• **PROVIDED RECORDS**
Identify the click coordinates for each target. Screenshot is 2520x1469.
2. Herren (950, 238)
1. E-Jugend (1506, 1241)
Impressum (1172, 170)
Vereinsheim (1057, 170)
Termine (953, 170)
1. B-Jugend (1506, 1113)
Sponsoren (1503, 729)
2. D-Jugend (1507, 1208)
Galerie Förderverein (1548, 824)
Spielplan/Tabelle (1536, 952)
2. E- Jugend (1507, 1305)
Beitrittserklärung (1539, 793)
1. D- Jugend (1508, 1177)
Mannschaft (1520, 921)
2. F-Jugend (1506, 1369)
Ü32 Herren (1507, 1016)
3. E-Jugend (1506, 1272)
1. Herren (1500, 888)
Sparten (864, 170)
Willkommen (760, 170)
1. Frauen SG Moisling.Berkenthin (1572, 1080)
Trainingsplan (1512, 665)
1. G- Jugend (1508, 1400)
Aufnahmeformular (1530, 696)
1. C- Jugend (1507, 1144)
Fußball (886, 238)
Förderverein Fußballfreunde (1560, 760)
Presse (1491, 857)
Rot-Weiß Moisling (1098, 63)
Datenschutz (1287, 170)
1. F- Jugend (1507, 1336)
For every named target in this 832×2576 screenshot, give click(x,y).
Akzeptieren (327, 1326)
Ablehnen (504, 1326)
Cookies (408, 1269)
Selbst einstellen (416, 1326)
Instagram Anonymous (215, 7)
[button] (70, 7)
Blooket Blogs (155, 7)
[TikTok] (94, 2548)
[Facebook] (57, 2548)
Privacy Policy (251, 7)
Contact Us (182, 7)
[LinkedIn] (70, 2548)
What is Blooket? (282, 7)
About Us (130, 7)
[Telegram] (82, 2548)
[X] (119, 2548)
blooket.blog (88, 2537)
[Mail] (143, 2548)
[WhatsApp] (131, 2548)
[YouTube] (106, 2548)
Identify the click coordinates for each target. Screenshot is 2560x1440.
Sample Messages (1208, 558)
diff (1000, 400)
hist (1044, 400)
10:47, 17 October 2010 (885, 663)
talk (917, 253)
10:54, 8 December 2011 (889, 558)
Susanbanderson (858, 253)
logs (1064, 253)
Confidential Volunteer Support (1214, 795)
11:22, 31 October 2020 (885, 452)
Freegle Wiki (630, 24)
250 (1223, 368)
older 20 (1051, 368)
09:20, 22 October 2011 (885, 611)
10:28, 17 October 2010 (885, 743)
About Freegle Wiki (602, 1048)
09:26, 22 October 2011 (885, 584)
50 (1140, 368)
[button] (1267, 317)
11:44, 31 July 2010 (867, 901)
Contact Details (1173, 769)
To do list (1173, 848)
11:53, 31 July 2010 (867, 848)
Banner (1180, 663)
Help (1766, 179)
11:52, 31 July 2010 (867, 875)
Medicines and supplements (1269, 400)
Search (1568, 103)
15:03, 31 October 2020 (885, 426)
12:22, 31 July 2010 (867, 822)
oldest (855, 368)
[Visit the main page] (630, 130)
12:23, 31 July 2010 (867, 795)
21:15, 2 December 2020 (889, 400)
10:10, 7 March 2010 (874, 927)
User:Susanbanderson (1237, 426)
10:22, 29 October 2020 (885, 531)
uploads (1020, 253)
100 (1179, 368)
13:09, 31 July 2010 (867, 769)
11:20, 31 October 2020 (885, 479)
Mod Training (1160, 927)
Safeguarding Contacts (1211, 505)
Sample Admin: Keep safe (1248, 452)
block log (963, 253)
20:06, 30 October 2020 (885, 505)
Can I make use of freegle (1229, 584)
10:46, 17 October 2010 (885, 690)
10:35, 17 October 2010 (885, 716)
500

• **ASSIGNMENT**
The job here is to find each line above with the word "December" and copy it.

• **SOLUTION FOR THIS TASK**
10:54, 8 December 2011 (889, 558)
21:15, 2 December 2020 (889, 400)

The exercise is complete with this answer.